# [Information supplied]
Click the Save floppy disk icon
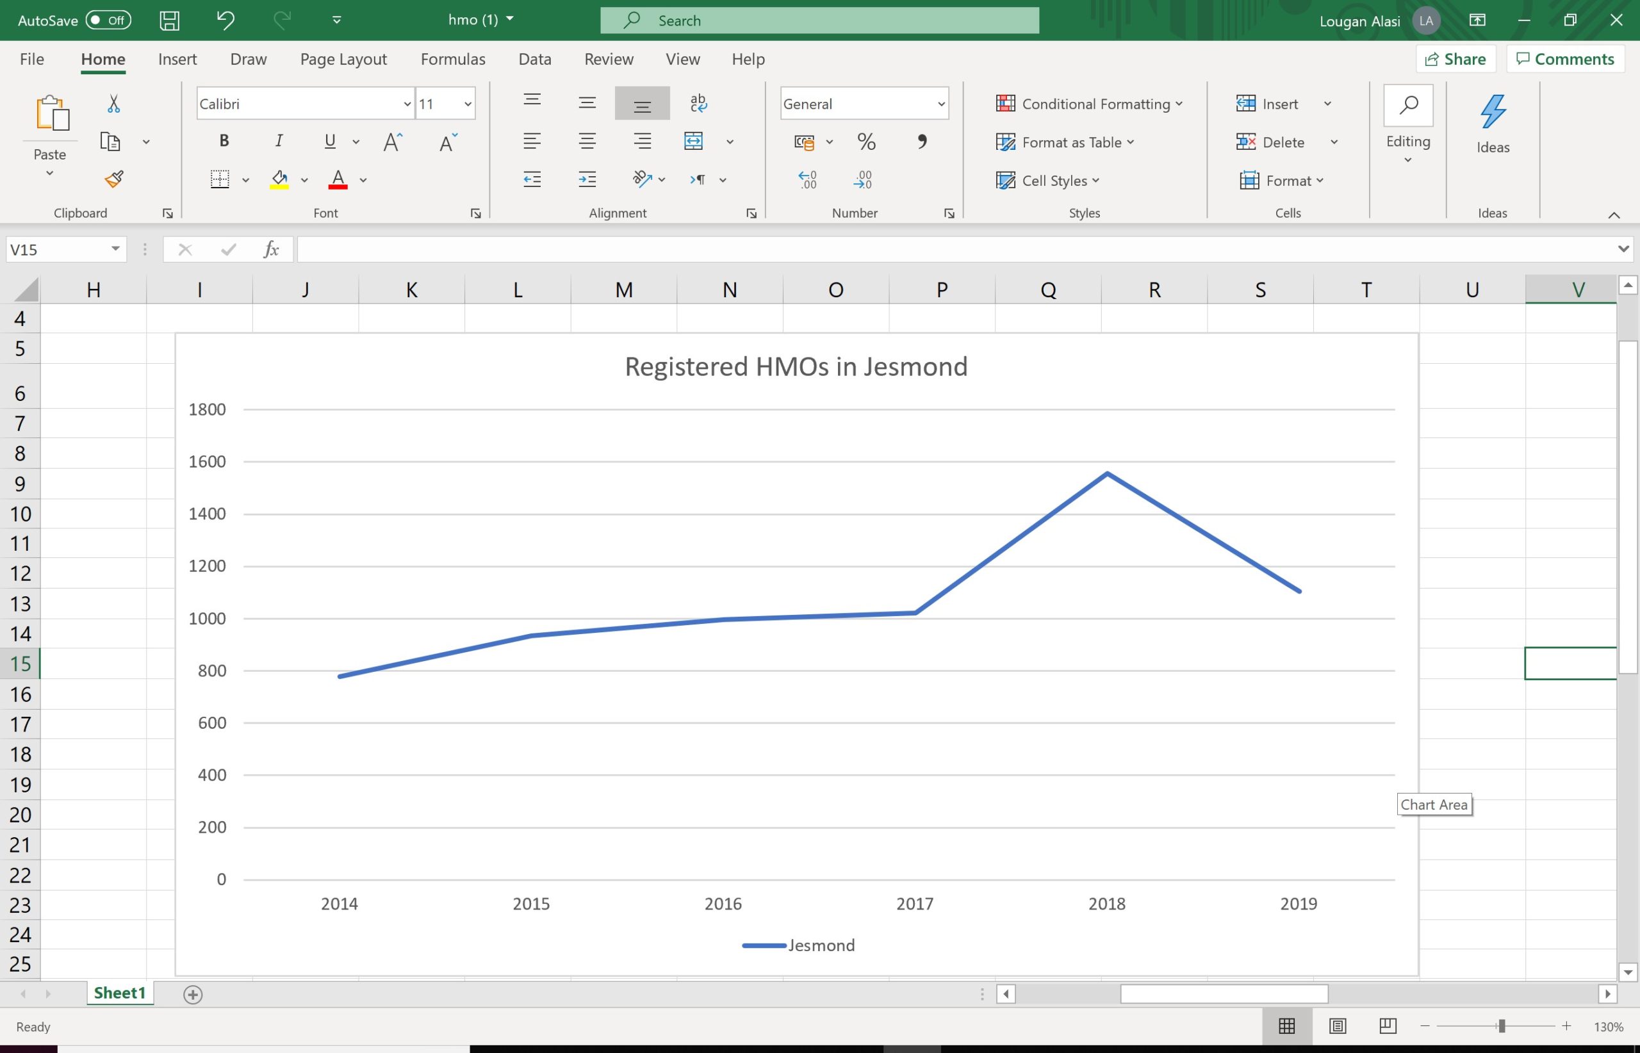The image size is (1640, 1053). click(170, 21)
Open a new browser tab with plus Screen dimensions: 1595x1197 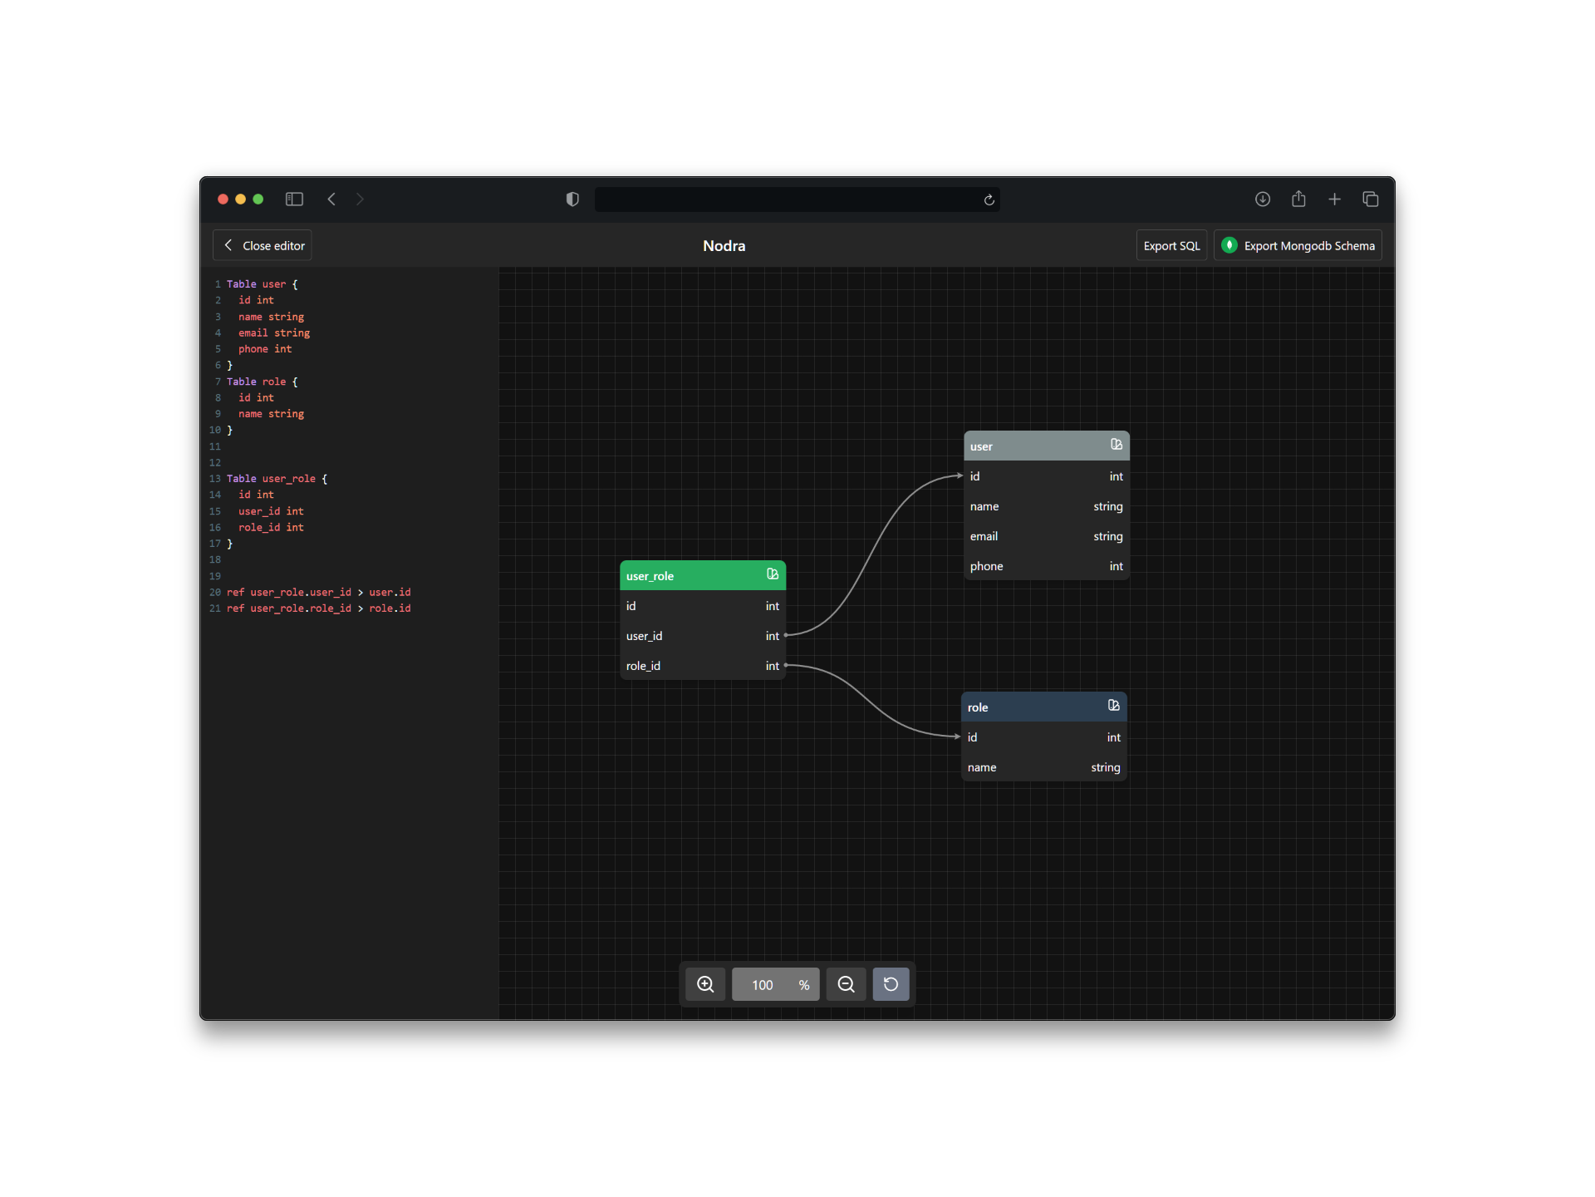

--

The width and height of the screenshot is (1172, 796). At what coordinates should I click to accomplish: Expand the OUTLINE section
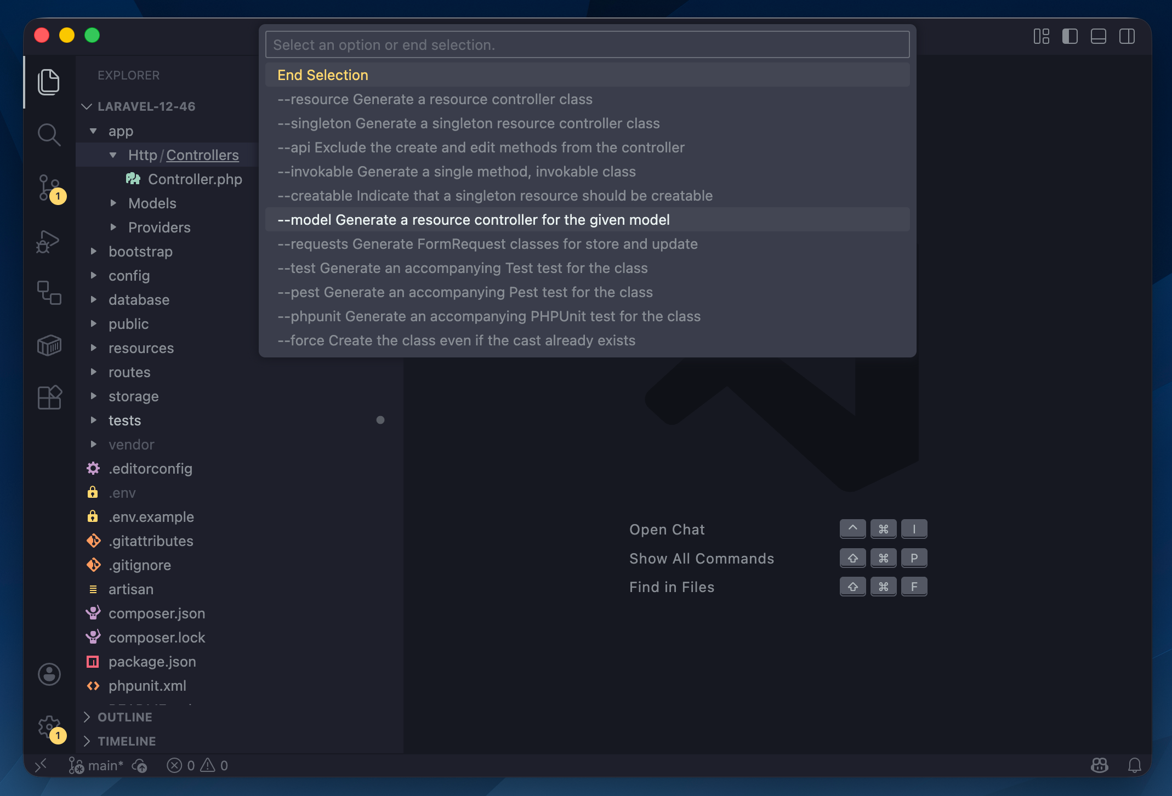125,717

# [Action item]
Above are the records; restate exactly the lines from the one containing "Click the Save floppy disk icon" through the one containing "Open a new browser", keeping pictures out.

# [Response to the task]
Click the Save floppy disk icon
The image size is (1640, 1053). click(170, 21)
Open a new browser tab with plus Screen dimensions: 1595x1197 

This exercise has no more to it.